━━ LISTED ENTRIES ━━

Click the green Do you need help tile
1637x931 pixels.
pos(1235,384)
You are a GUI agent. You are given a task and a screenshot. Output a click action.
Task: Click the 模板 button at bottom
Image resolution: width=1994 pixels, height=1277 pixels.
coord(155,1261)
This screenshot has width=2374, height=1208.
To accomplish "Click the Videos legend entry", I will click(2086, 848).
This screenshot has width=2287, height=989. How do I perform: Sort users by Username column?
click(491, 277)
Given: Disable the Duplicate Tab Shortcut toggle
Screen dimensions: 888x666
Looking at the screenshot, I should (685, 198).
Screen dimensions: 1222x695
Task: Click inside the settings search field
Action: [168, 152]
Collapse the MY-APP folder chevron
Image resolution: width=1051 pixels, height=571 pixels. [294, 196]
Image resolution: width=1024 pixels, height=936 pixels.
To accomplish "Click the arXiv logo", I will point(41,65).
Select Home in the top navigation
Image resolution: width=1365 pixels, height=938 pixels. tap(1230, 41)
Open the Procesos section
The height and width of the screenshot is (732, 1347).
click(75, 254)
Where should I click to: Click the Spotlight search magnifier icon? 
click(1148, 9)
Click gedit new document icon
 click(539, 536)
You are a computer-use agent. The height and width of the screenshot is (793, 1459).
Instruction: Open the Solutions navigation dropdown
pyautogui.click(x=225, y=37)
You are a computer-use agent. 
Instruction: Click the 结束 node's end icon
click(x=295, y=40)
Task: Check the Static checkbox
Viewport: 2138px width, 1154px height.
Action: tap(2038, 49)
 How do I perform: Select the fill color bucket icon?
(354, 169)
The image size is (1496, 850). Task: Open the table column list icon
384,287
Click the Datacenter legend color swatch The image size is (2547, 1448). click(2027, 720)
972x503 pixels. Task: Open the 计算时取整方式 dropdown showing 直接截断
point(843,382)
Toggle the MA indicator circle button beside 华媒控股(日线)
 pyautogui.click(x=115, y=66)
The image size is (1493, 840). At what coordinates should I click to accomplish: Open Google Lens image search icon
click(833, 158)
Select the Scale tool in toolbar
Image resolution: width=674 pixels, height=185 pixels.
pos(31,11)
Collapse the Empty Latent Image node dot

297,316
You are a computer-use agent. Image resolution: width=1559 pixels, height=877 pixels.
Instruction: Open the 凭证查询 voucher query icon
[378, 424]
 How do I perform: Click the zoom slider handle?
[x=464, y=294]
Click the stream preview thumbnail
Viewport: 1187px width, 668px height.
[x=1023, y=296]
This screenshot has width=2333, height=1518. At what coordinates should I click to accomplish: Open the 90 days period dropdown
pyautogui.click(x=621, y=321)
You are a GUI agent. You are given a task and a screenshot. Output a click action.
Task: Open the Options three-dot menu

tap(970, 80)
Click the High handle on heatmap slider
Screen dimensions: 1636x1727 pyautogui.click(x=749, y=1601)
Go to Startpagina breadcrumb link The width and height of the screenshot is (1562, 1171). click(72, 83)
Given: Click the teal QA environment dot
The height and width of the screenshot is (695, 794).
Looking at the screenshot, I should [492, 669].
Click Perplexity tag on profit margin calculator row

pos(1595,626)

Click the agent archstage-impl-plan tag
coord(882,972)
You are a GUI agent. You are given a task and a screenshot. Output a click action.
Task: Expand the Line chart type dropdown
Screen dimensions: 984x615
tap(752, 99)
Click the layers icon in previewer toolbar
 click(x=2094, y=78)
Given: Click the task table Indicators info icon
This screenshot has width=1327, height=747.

━━━

AIM OF THE TASK
Preserving every character, copy the records above out again.

TASK RESPONSE
Click the green Do you need help tile
1637x931 pixels.
pos(1235,384)
You are a GUI agent. You are given a task and a screenshot. Output a click action.
Task: Click the 模板 button at bottom
Image resolution: width=1994 pixels, height=1277 pixels.
coord(155,1261)
This screenshot has width=2374, height=1208.
To accomplish "Click the Videos legend entry", I will click(2086, 848).
This screenshot has width=2287, height=989. How do I perform: Sort users by Username column?
click(491, 277)
Given: Disable the Duplicate Tab Shortcut toggle
Screen dimensions: 888x666
Looking at the screenshot, I should (685, 198).
Screen dimensions: 1222x695
Task: Click inside the settings search field
Action: [168, 152]
Collapse the MY-APP folder chevron
Image resolution: width=1051 pixels, height=571 pixels. [294, 196]
Image resolution: width=1024 pixels, height=936 pixels.
To accomplish "Click the arXiv logo", I will point(41,65).
Select Home in the top navigation
Image resolution: width=1365 pixels, height=938 pixels. tap(1230, 41)
Open the Procesos section
The height and width of the screenshot is (732, 1347).
click(75, 254)
Where should I click to: Click the Spotlight search magnifier icon? 
click(1148, 9)
Click gedit new document icon
 click(539, 536)
You are a computer-use agent. The height and width of the screenshot is (793, 1459).
Instruction: Open the Solutions navigation dropdown
pyautogui.click(x=225, y=37)
You are a computer-use agent. 
Instruction: Click the 结束 node's end icon
click(x=295, y=40)
Task: Check the Static checkbox
Viewport: 2138px width, 1154px height.
Action: tap(2038, 49)
 How do I perform: Select the fill color bucket icon?
(354, 169)
The image size is (1496, 850). Task: Open the table column list icon
384,287
Click the Datacenter legend color swatch The image size is (2547, 1448). click(2027, 720)
972x503 pixels. Task: Open the 计算时取整方式 dropdown showing 直接截断
point(843,382)
Toggle the MA indicator circle button beside 华媒控股(日线)
 pyautogui.click(x=115, y=66)
The image size is (1493, 840). At what coordinates should I click to accomplish: Open Google Lens image search icon
click(833, 158)
Select the Scale tool in toolbar
Image resolution: width=674 pixels, height=185 pixels.
pos(31,11)
Collapse the Empty Latent Image node dot

297,316
You are a computer-use agent. Image resolution: width=1559 pixels, height=877 pixels.
Instruction: Open the 凭证查询 voucher query icon
[378, 424]
 How do I perform: Click the zoom slider handle?
[x=464, y=294]
Click the stream preview thumbnail
Viewport: 1187px width, 668px height.
[x=1023, y=296]
This screenshot has width=2333, height=1518. At what coordinates should I click to accomplish: Open the 90 days period dropdown
pyautogui.click(x=621, y=321)
You are a GUI agent. You are given a task and a screenshot. Output a click action.
Task: Open the Options three-dot menu

tap(970, 80)
Click the High handle on heatmap slider
Screen dimensions: 1636x1727 pyautogui.click(x=749, y=1601)
Go to Startpagina breadcrumb link The width and height of the screenshot is (1562, 1171). click(72, 83)
Given: Click the teal QA environment dot
The height and width of the screenshot is (695, 794).
Looking at the screenshot, I should [492, 669].
Click Perplexity tag on profit margin calculator row

pos(1595,626)

Click the agent archstage-impl-plan tag
coord(882,972)
You are a GUI agent. You are given a task and a screenshot. Output a click action.
Task: Expand the Line chart type dropdown
Screen dimensions: 984x615
tap(752, 99)
Click the layers icon in previewer toolbar
 click(x=2094, y=78)
Given: Click the task table Indicators info icon
This screenshot has width=1327, height=747.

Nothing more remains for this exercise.